* Petunjuk Latihan *
A: Tentukan apakah tiap pernyataan berikut sesuai dengan tulisan tentang Xhaka bersaudara: (i) Granit adalah kakak Toulant; (ii) kedua Xhaka memulai karier di Basel; (iii) Toulant memilih Albania atas saran adiknya. Jawab ya atau tidak untuk masing-masing, lalu kutip kata-kata tulisan itu yang menjadi dasarnya.
B: Teruskan tulisan tentang Xhaka bersaudara dan para pemain berkewarganegaraan ganda itu, mulai dari setelah kalimat terakhirnya.

* Kutipan *
Piala Eropa kali ini adalah momen istimewa buat keluarga Xhaka. Dua bersaudara, Toulant dan Granit, akan saling bertarung di grup A, mewakili dua negara berbeda. Granit, saudara muda, berseragam Swiss; sementara Toulant berkaus Albania. Lahir di Swiss dari pasangan Albaniayang mengungsi akibat perang Yugoslavia, kedua Xhaka lahir dan memulai karir di Basel.

Xhaka bersaudara punya bakat cemerlang. Tampil di liga profesional sejak usia belasan, mereka langganan juara bersama FC Basel. Keduanya bermain di semua level tim nasional Swiss junior, meski akhirnya, Toulant memilih Albania. Keputusan ini diambil atas saran si adik yang tidak ingin ia mengulangi kesalahan sama dengan memilih Swiss.

Toulant dan Granit mewakili pesepakbola masa kini yang hidup di banyak negara dan punya lebih satu kewarganegaraan. Lihatlah Jerman dan Turki. Sebagian pemain timnas Jerman adalah orang-orang Turki. Sebaliknya, timnas Turki berisi pemain-pemain yang lahir, besar dan bermain di liga Jerman. Lihatlah timnas Austria dengan Serbiaatau Bosnia.

Xhaka bersaudara adalah dua di antara puluhan pemain di Piala Eropa yang bisa memiluh bermain untuk negara tempat mereka lahir atau negara orang tua. Para pemain ini lahir dari pasangan yang pindah entah karena akibat perang atau menjadi pekerja migran. Dengan hidup yang lebih baik, mereka memilih menjadi warga di negara baru dengan mempertahankan ikatan dengan negara lama.

Bagi mereka, sepakbola menawarkan jalan keluar bagi masalah adaptasi dan integrasi. Ketrampilan mengolah bola dapat mengalahkan prasangka rasial dan mengeluarkan bocah-bocah berbakat ini dari perumahan pengap dan gelap di pinggiran kota. Yang utama: sepakbola memberi pengakuan sebagai warga negara.   

Bagi negara tempat ia lahir, pemain seperti Xhaka atau Ibrahimovic adalah berlian kasar yang jarang mereka hasilkan. Dengan akademi dan industri sepakbola yang tertata, berlian itu bahan dasar prestasi tim nasional. Selain itu, mereka adalah inspirasi bagi integrasi dan contoh keberhasilan sistem demokrasi. Bagi negara asal orang tua, mereka sumber daya siap jadi. Pengalaman dengan liga profesional membuat mereka dinilai tinggi. Lebih dari itu, mereka adalah teladan perantau sukses.

* Bahan yang Disediakan *
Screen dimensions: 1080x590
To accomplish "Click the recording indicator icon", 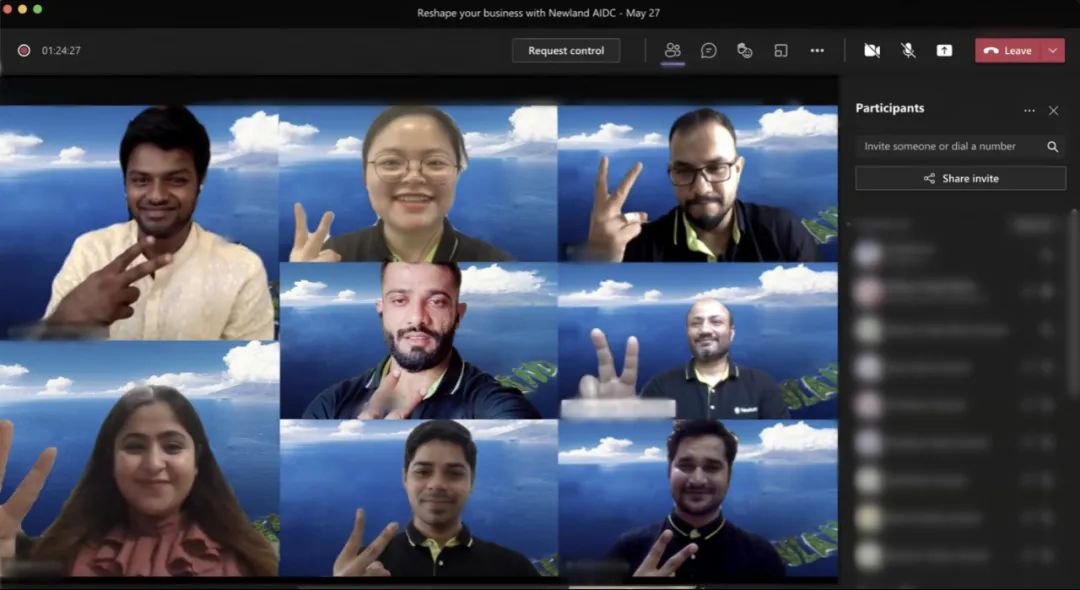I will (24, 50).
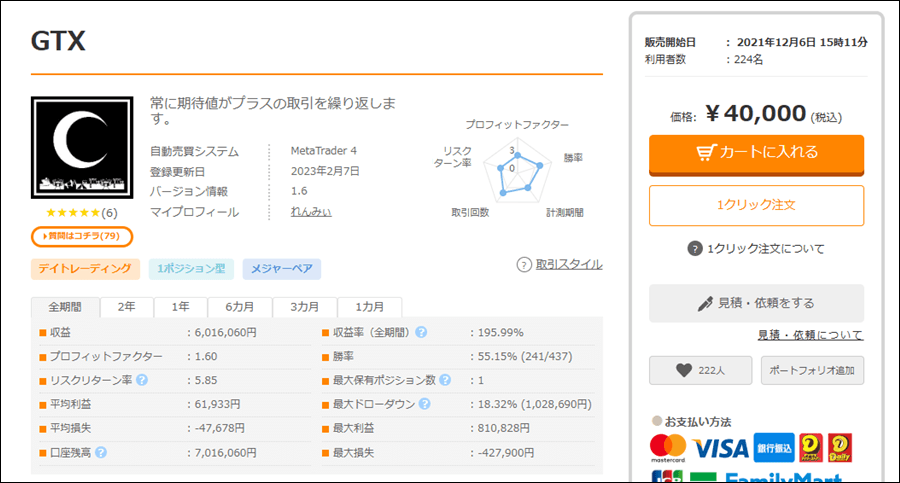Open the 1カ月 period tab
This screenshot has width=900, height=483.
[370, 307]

* Jawaban Berurutan *
A:
(i) Tidak: "Granit, saudara muda, berseragam Swiss"
(ii) Ya: "kedua Xhaka lahir dan memulai karir di Basel"
(iii) Ya: "Keputusan ini diambil atas saran si adik"

B:
Meski bukan hal yang baru sama sekali, fenomena pemain seperti Xhaka bersaudara ini muncul secara kolosal sejak satu dekade terakhir. Mereka semua lahir akhir 1980an atau awal 1990an. Dan ini bukan kebetulan. 

Pada periode tersebut, dunia menyaksikan kematian perang dingin dan menyongsong kelahiran Uni-Eropa. Setelah Tembok Berlin runtuh, kebijakan neo-liberal mulai dirasakan secara global: perdagangan bebas menjadi mantra dan arus tenaga kerja murah melintasi batas-batas negara. Nama-nama Rakitic, Hakan dan  Karim lahir di Amsterdam atau Stuttgart.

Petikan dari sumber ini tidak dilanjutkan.